Remember Levenshtein Distance: the number of changes to turn one string into another? Here’s a naͯve implementation in Clojure:
(defn levenshtein [s t] (let [m (count s) n (count t) d (make-array Integer/TYPE (inc m) (inc n))] (dotimes [i m] (aset-int d i 0 i)) (dotimes [j n] (aset-int d 0 j j)) (doseq [j (range 1 (inc n))] (doseq [i (range 1 (inc m))] (if (= (.charAt s (dec i)) (.charAt t (dec j))) (aset-int d i j (aget d (dec i) (dec j))) (aset-int d i j (min (inc (aget d (dec i) j)) (inc (aget d i (dec j))) (inc (aget d (dec i) (dec j)))))))) (aget d m n))) (assert (= 0 (levenshtein "" ""))) (assert (= 3 (levenshtein "foo" "foobar"))) (assert (= 3 (levenstein "kitten" "sitting"))) (assert (= 3 (levenstein "Saturday" "Sunday")))
I ripped that straight off Wikipedia’s pseudocode. Not functional at all, and probably not particularly efficient either.
But I’ve never seen this: the number of changes to turn one string into another, scaled by the lengths of the strings. Call it the “edit quotient,” computed as the Levenshtein Distance divided by the mean of the lengths of the two strings. The edit quotient of two empty strings is zero.

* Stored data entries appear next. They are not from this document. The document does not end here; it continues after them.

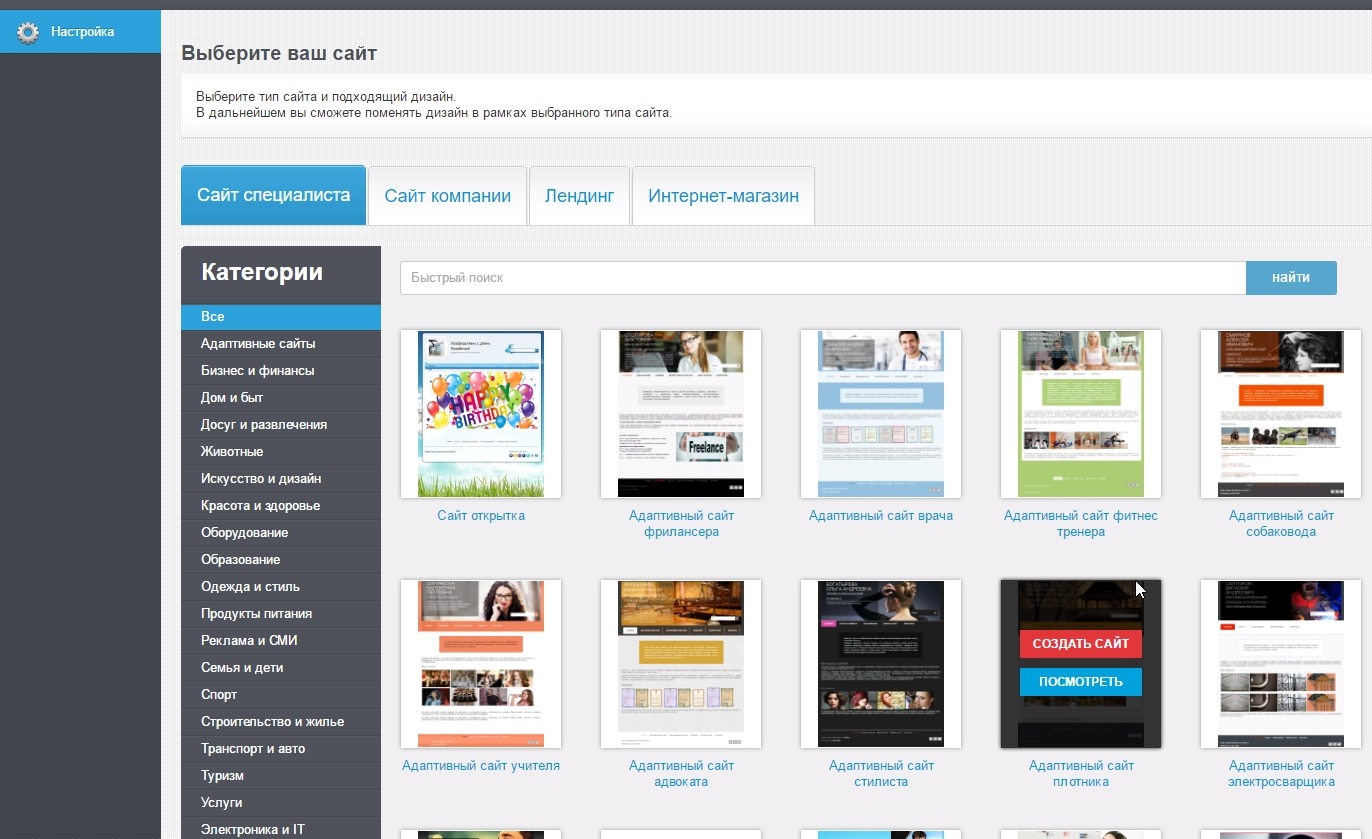Open the Сайт открытка template link
Viewport: 1372px width, 839px height.
point(480,515)
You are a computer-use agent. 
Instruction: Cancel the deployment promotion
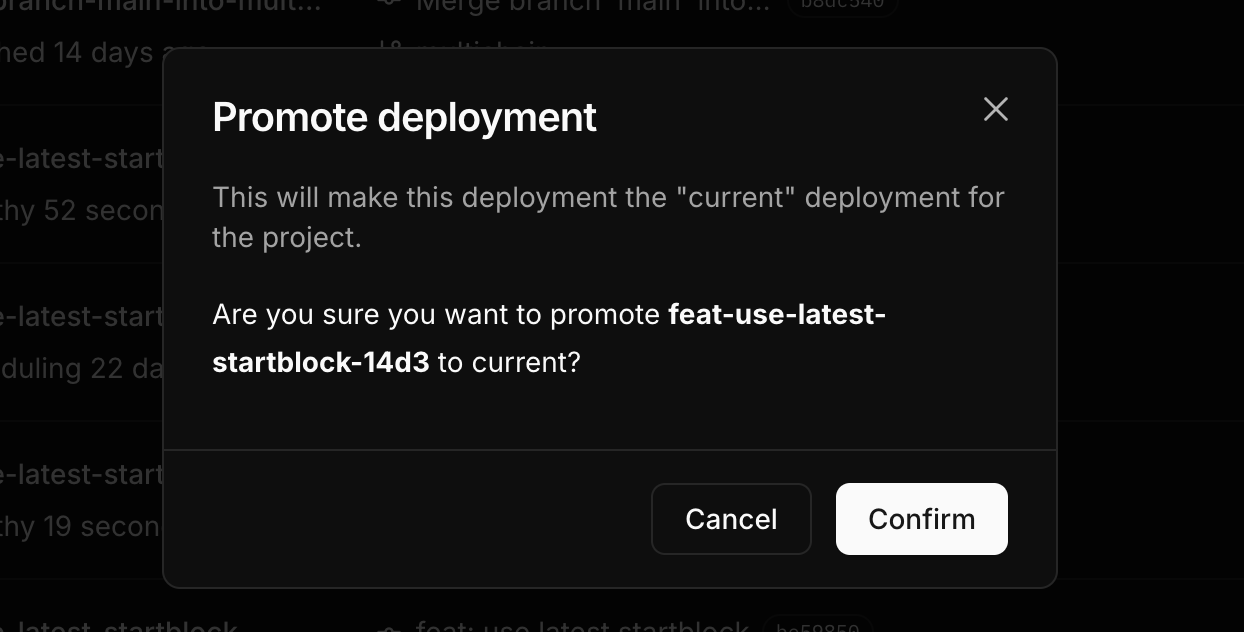click(731, 519)
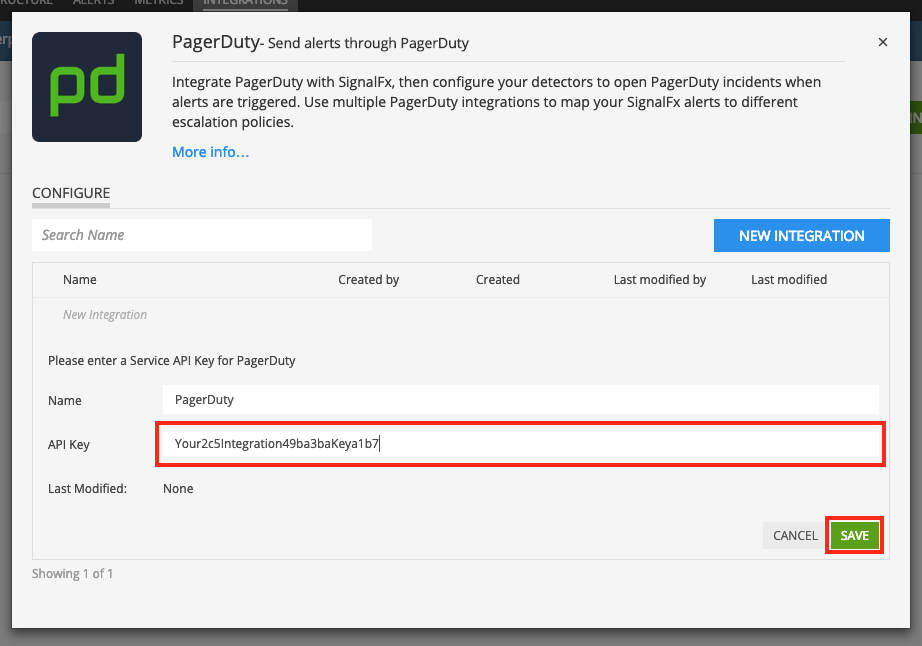
Task: Click into the API Key input field
Action: [x=520, y=444]
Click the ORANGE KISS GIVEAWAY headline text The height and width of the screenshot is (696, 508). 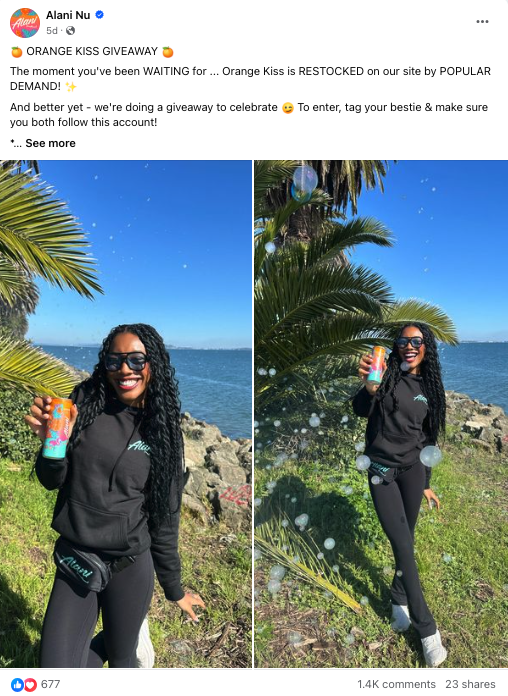click(x=92, y=51)
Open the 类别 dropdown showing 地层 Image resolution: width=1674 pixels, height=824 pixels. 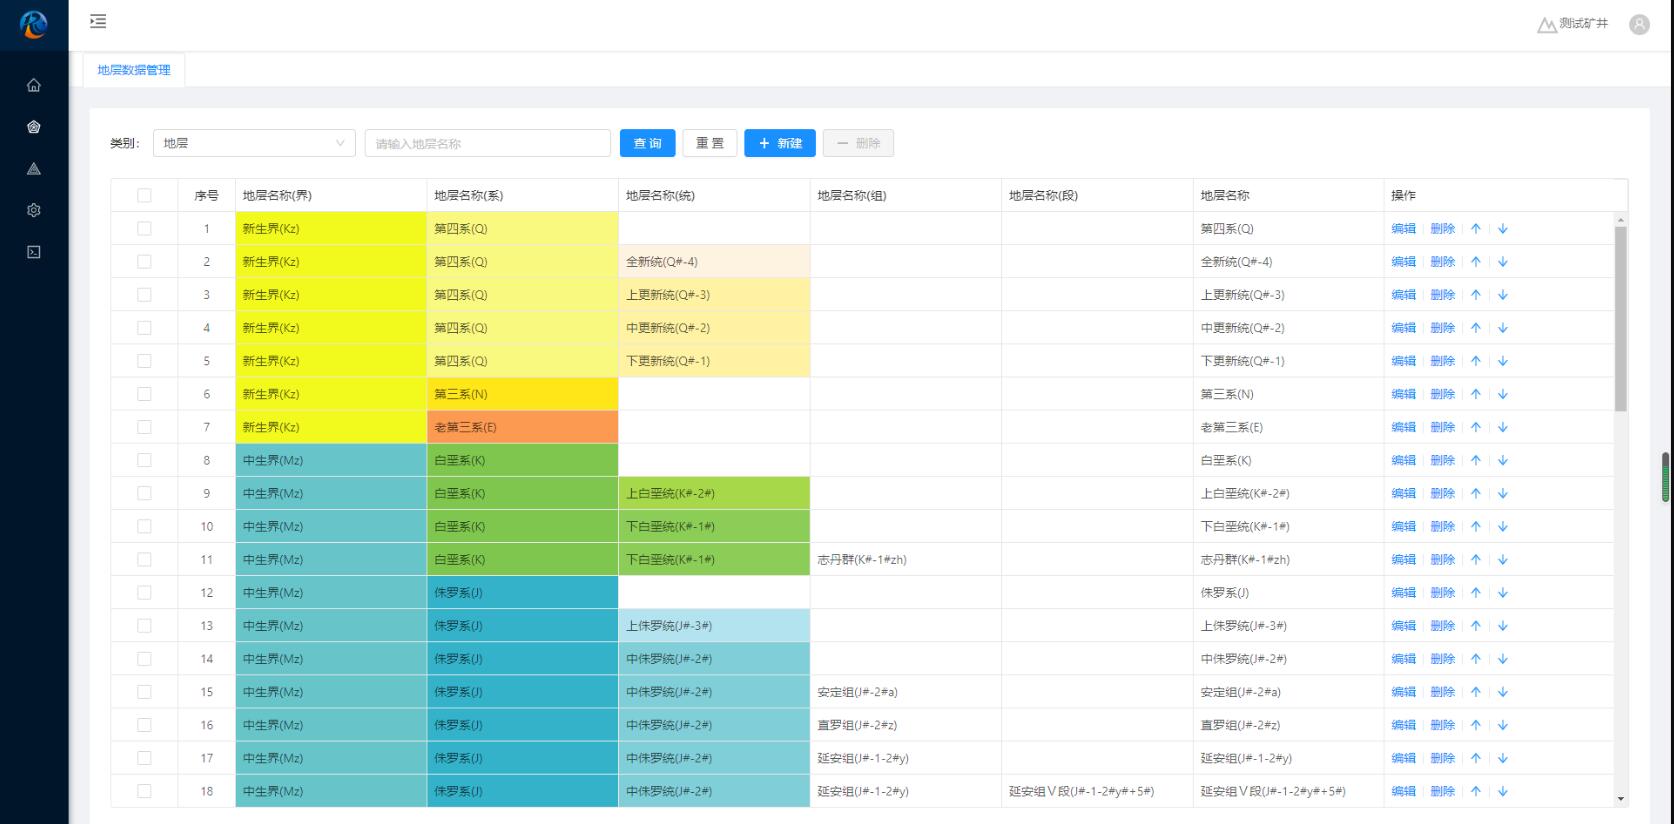[254, 143]
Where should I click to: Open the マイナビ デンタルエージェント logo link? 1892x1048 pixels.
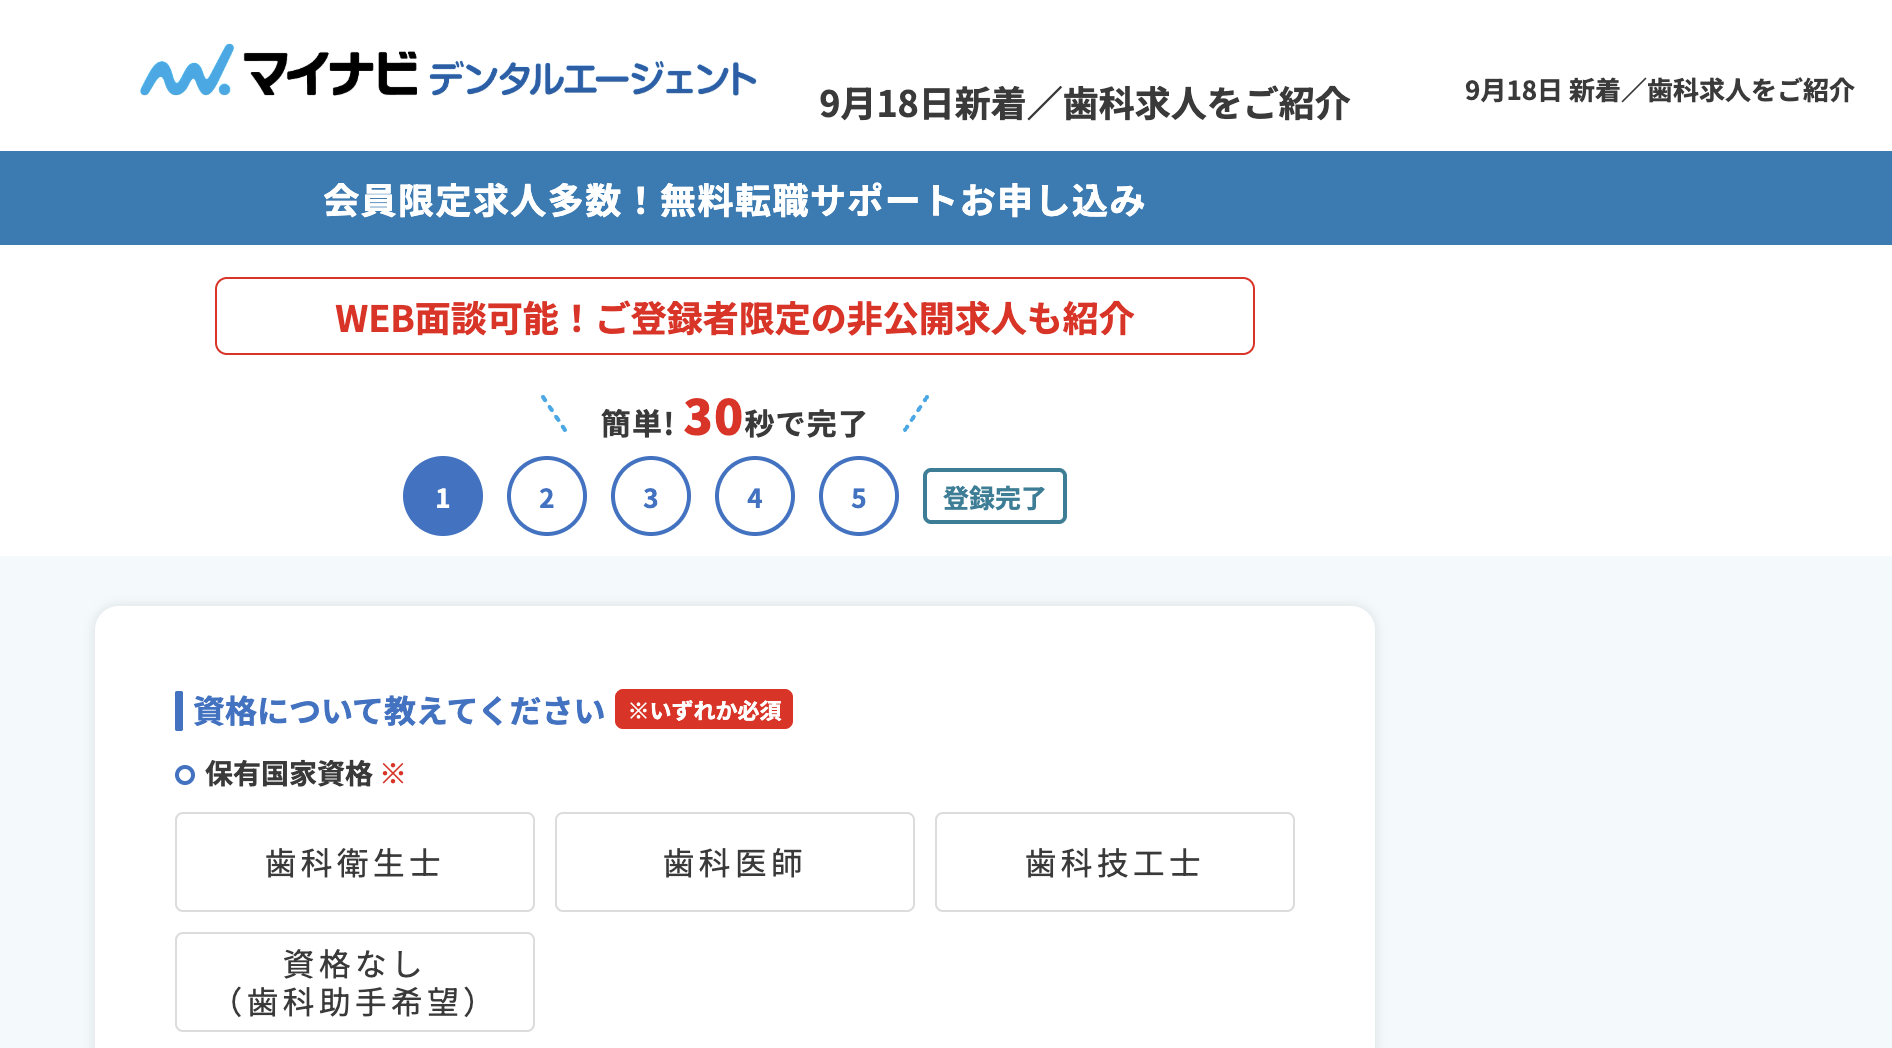tap(448, 72)
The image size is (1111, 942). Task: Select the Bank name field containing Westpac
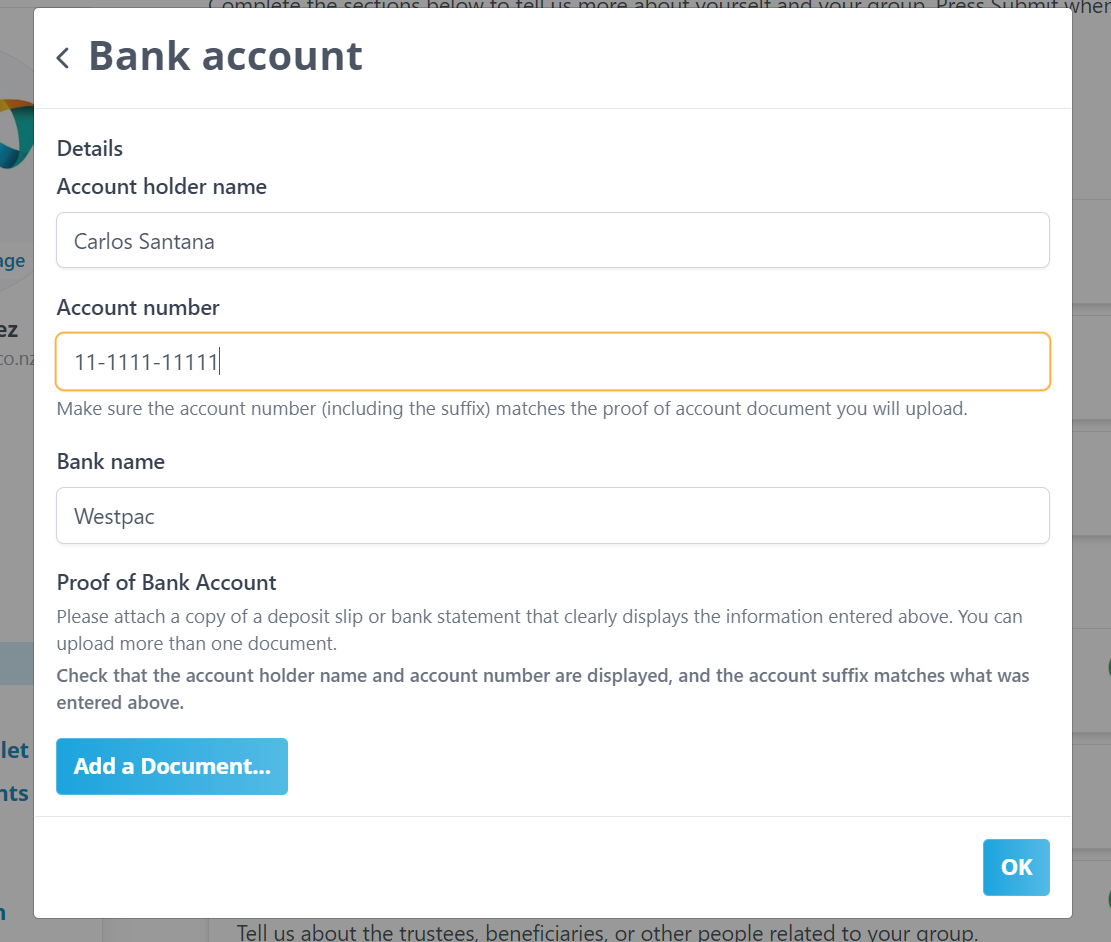(553, 515)
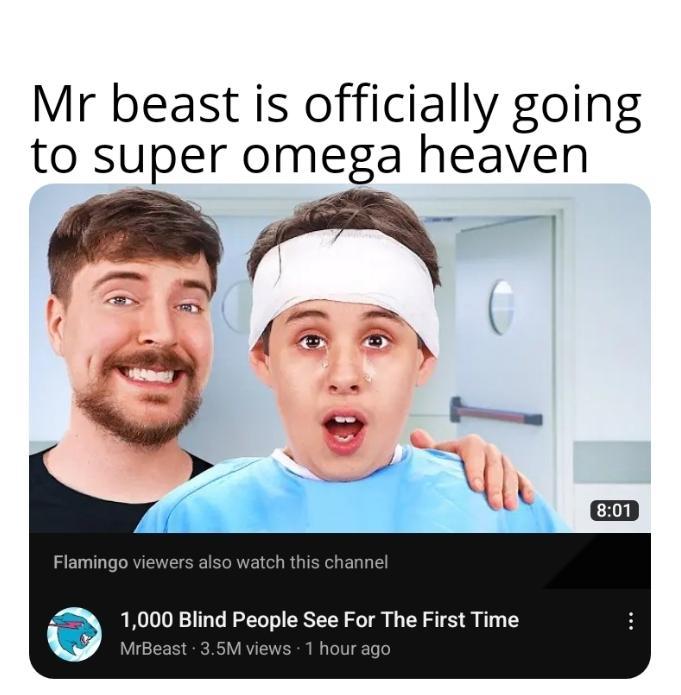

(defn edit-quotient [s t] (let [sum (+ (count s) (count t))] (if (pos? sum) (/ (levenstein s t) (/ sum 2)) 0))) (assert (= 0 (edit-quotient "" ""))) (assert (= 0 (edit-quotient "foof" ""))) (assert (= 1 (edit-quotient "foo" "bar"))) (assert (= 6/7 (edit-quotient "foof" "bar"))) (assert (= 2/3 (edit-quotient "foo" "faa"))) (assert (= 2/7 (edit-quotient "foof" "foo"))) (assert (= 1/2 (edit-quotient "foobar" "faabir")))
This has some interesting properties. The edit quotient is zero if the two strings are completely identical, one if they are completely different. Values in between zero and one give some idea of how different the strings are.
There are lots of normalized edit distance variants like this that date back to at least over a decade and a half. The earliest I know if this: http://www.computer.org/portal/web/csdl/doi/10.1109/34.232078
I tried to get to a more functional version from the pseudo code on wikipedia some days ago:
https://gist.github.com/761018
Probably a lot slower but a nice exercise.
Aria- Thanks. I knew this had to exist somewhere.